Move over sunchokes, celeriac and dayboat scallops.Hello Doritos? Long relegated to the dusty shelf of your corner bodega, snack food is now providing kitchen inspiration to high-end chefs across the city. Three of the key ingredients in Cool Ranch Doritos - MSG and flavor enhancers disodium inosinate and disodium guanylate - do more than fire up your taste buds and coax you to dig into that bag for just one more chip. They boost that chip's savory quality or "umami" - the "fifth taste" (after salty, sour, bitter and sweet) currently sweeping the culinary world.

It's the subject of a $500-a-head dinner at New York's James Beard House on July 29, as well as a recent symposium in San Francisco featuring celebrated chefs such as Per Se's Thomas Keller.

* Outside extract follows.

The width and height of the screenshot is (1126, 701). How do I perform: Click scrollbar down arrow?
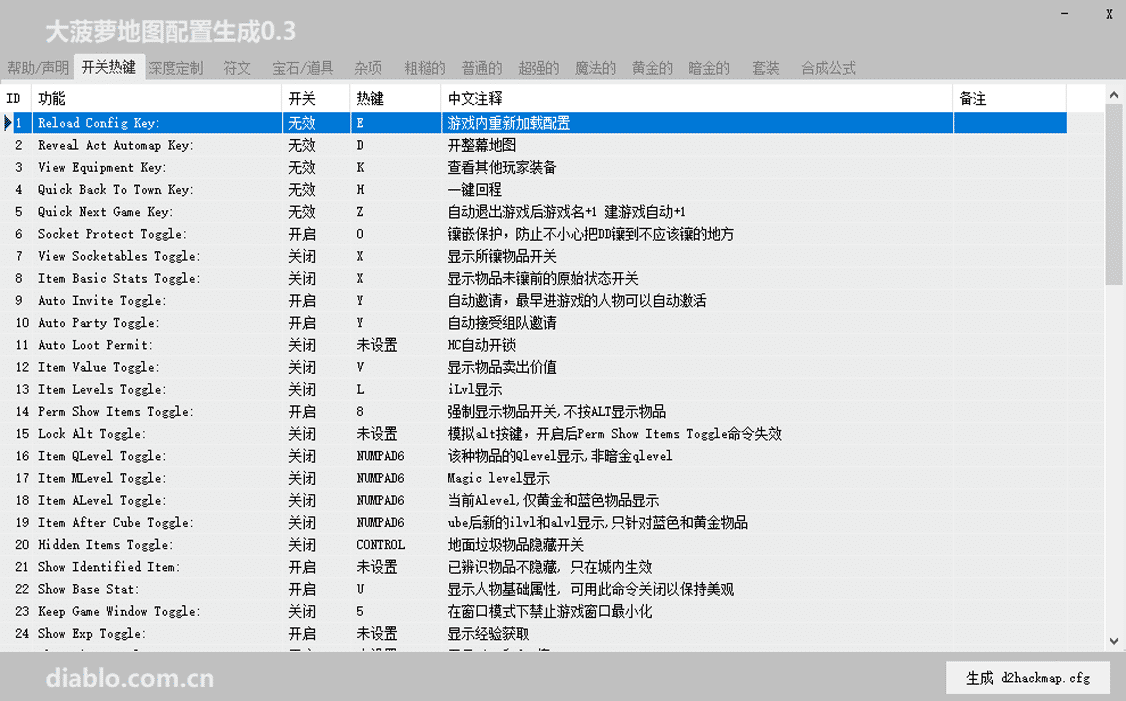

But MSG isn't the only junk-food ingredient captivating the culinary world now that more and more gourmet chefs are taking on the role of mad scientist in the kitchen. "Molecular gastronomy is good chefs discovering a lot of what Frito-Lay has known for years," said Eben Klemm, the beverage director for B.R. Guest restaurants, at the Tales of the Cocktail conference in New Orleans last week (see story on page 55).

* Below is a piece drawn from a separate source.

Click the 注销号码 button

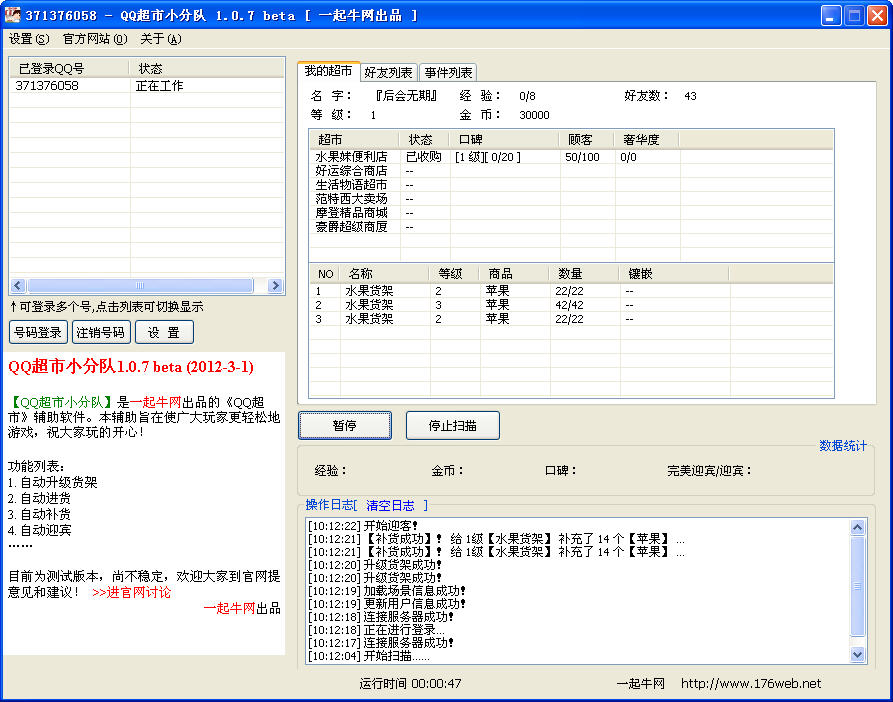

Most of the ingredients found in a bag of Cool Ranch Doritos can be found in the Willy Wonka-like kitchen of wd-50 chef Wylie Dufresne, including buttermilk solids, onion powder, dextrose and sodium casenate.

"I'm not looking to cut into the Doritos market . . . but the idea of being able to replicate a ranch flavor in a different form is interesting," says Dufresne. "Maybe you take all those spices and you fold them into mashed potatoes and make Cool Ranch mashed potatoes. That's not something I've done but maybe that's delicious."

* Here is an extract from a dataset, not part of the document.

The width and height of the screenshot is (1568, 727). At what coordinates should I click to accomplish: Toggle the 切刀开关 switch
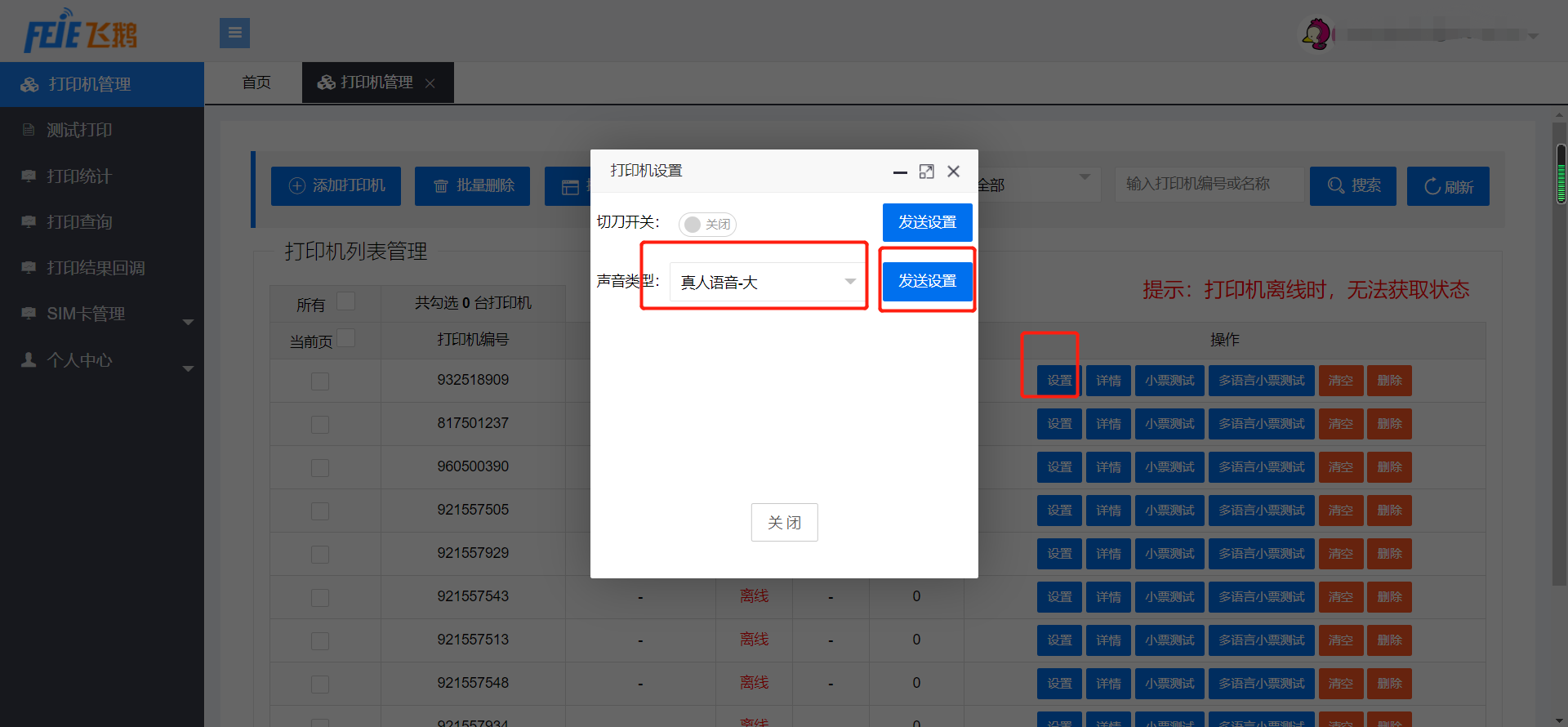707,224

At his cutting-edge Clinton Street restaurant, he has done dishes like Pizza Pebbles - smooth, round "pebbles" with the crumbly texture of a shortbread-style cookie and the taste of the pizza-flavored Combos snack. Last week, they were replaced on the tasting menu by Grilled Corn Pebbles, which evoke South American-style corn on the cob.

Dufresne isn't the only chef intrigued by the possibilities presented by the supermarket aisle. Celebrated Spanish chef Ferran Adria - whose El Bulli restaurant has been named the "world's best" - is causing a stir with his forthcoming cookbook, "A Day at El Bulli," which calls for Frito-Lay 3-Ds as a recipe ingredient.

"Is this a bold demonstration of the modern theory that there should be no hierarchy of ingredients, or is Adria just being a bit of a lazy bastard?" blogged the UK's Tony Naylor.

Unlike Adria, most chefs aren't looking to hog the whole bag of chips. Dufresne bristles at the idea that just because he is interested in commercial food industry techniques that he is somehow using sub-par ingredients. That onion powder? "We can take red onions, dice them up, dry them up in the oven gently and then grind them into a powder. I'm not talking about going to Food Emporium and buying McCormick onion powder," he says.